A  história de toda sociedade humana é a história de luta de classes: entre o homem livre e o escravo, entre o patrício e o plebeu, entre o barão e o servo. Numa palavra, opressores e oprimidos se encontram sempre em conflito, disfarçada ou abertamente, e que termina sempre por uma transformação revolucionária de toda a sociedade, ou então pela ruína das classes de luta. (…)

A burguesia, durante seu domínio de classe, apenas secular, criou forças produtivas mais numerosas e mais colossais que todas as gerações passadas em conjunto. (…) Que século anterior teria suspeitado que semelhantes forças produtivas estivessem adormecidas no seio do trabalho social? (…)
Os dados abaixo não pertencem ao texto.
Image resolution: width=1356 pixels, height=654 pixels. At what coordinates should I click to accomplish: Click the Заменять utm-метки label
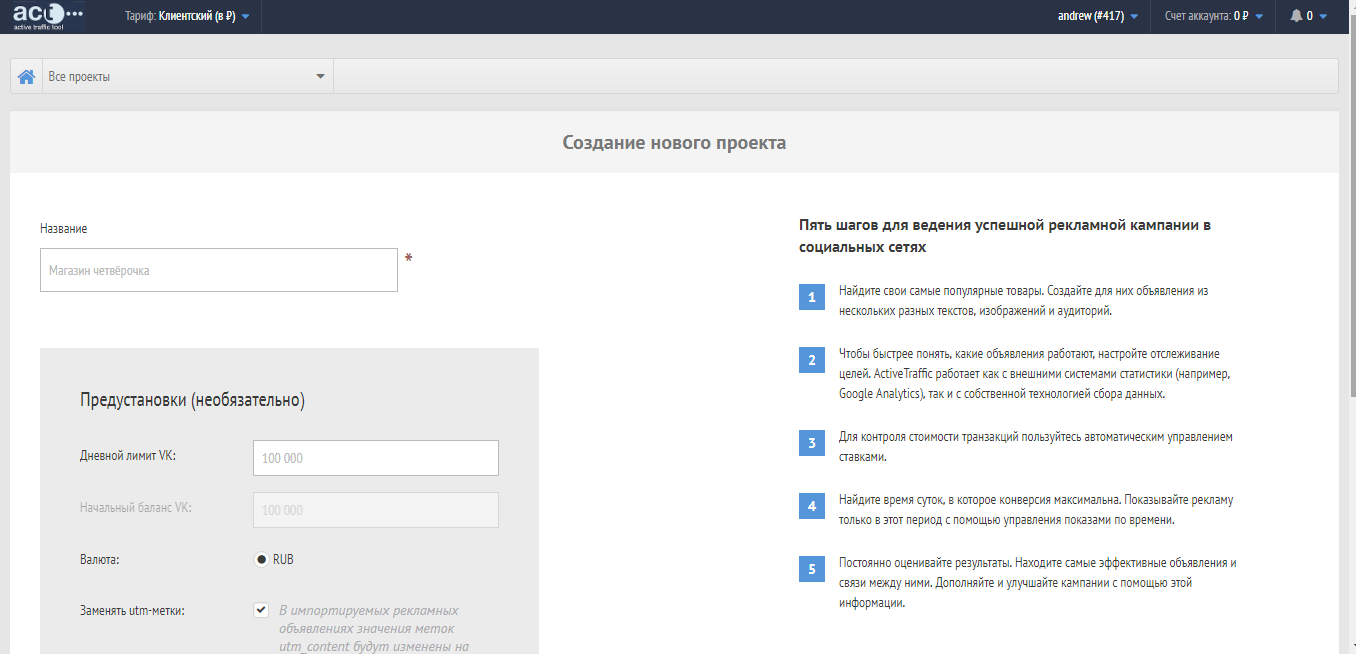coord(132,610)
A burguesia só pode existir com a condição de revolucionar incessantemente os instrumentos de produção, por conseguinte, as relações de produção e, com isso, todas as relações sociais.

A conservação inalterada do antigo modo de produção constituía, pelo contrário, a primeira condição de todas as classes dominantes do passado. Essa subversão contínua da produção, esse abalo constante de todo o sistema social, essa agitação permanente e essa falta de segurança distinguem a época burguesa de todas as precedentes.

Devido ao rápido desenvolvimento dos instrumentos de produção e ao constante progresso dos meios de comunicação, a burguesia arrasta para a torrente de civilização mesmo as nações mais bárbaras.

Ela obriga todas as nações do mundo a adotarem o modo burguês de produção, constrange-as a abraçar o que ela chama de civilização, isto é, a se tornarem burguesas. (…)

Mas o sistema burguês tornou-se demasiadamente estreito para conter as riquezas criadas em seu seio. (…) As armas que a burguesia utilizou para abater o feudalismo voltou-se hoje contra a própria burguesia. A burguesia, porém, não forjou somente as armas que lhe darão a morte; produziu também os homens que empunharão essas armas – os operários modernos, os proletários.